One such fan was Christian Gossett. The son of an actor and an LA Times reporter, Gossett was nine years old when he saw Star Wars at Mann’s Chinese Theatre on opening day. “My father had this wonderful habit—when there was a movie he wanted to see, he’d let us out of school that day and we’d go in the afternoon,” Gossett remembers. “Star Wars was the first film that was so good, we unanimously agreed that as soon as Mom got off work, we were going to drag her to see it again. There was this wonderful warm glow, the feeling that you could just jump in the car and go to the theater and be in that world again. It was like the analog 1977 version of Video On Demand.” Gossett would grow up to become the artist who invented the double-bladed lightsaber used in Episode I.

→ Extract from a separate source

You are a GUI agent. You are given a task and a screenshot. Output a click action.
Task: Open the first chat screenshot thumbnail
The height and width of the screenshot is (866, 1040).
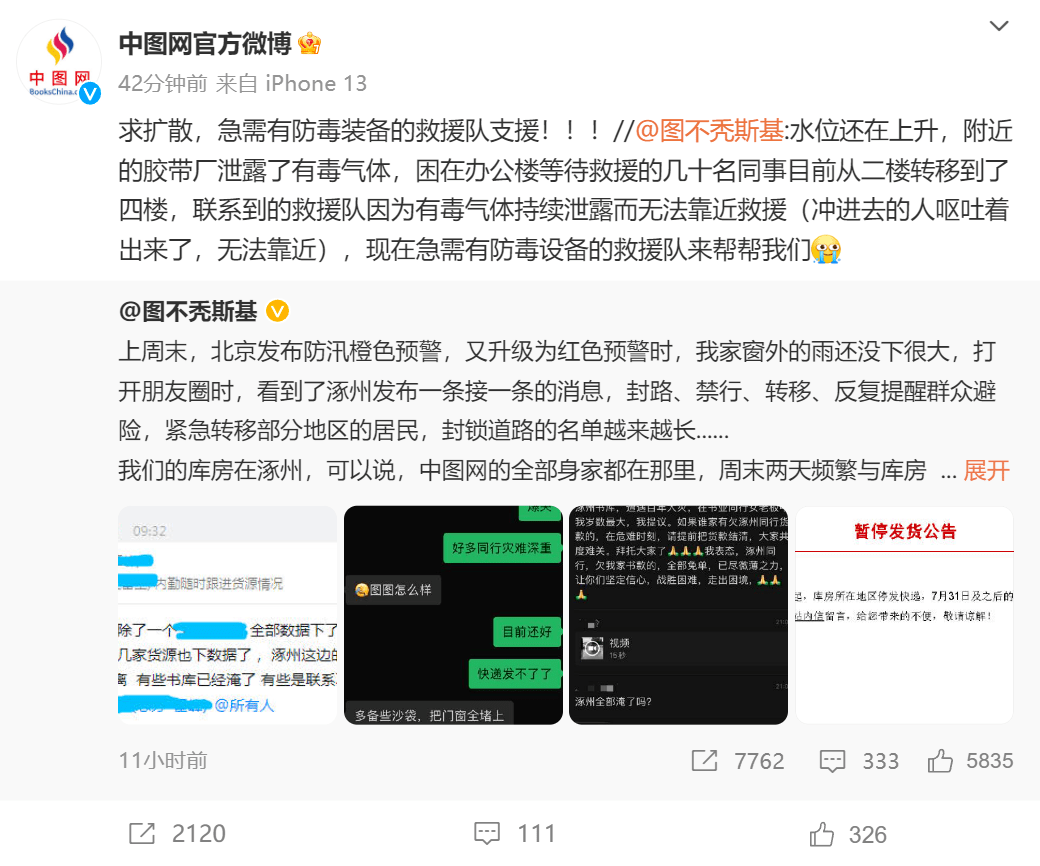tap(228, 615)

On Friday, two days after the movie’s debut, Star Wars opened in another nine theaters. There was still far too much demand and far too little supply. Other theater owners, the “cusses with their big cigars” Lippincott had bored to death, would have loved to join in on the Star Wars sensation immediately but had to honor preexisting bookings first. Fox had also inadvertently helped to create this publicity-boosting shortage by grossly underestimating demand. The executives, Laddie excepted, simply hadn’t thought Star Wars was worth the celluloid it was printed on; Fox began with less than a hundred prints and had to start cranking out extras as fast as it could once it became clear Star Wars was the event of the season. As early as May 25, the company cannily turned the Other Side of Midnight strategy on its head: now, they told owners, if you want to book Star Wars, you have to book Other Side of Midnight as well.
The lines at theaters stretched around the block from that very first 10:45 A.M. showing at the Coronet, and they did not quit. The Avco Theater in Westwood had to hire sixty new staffers just to control the crowds and take their tickets. Its manager boasted, somewhat ruefully, that he had to turn away five thousand people on Memorial Day weekend. The manager of the Coronet, a cranky old soul named Al Levine, had never seen anything like it. He offered a now-famous description of the crowds: “Old people, young people, children, Hare Krishna groups. They bring cards to play in line. We have checker players, we have chess players; people with paint and sequins on their faces. Fruit eaters like I’ve never seen before, people loaded on grass and LSD.”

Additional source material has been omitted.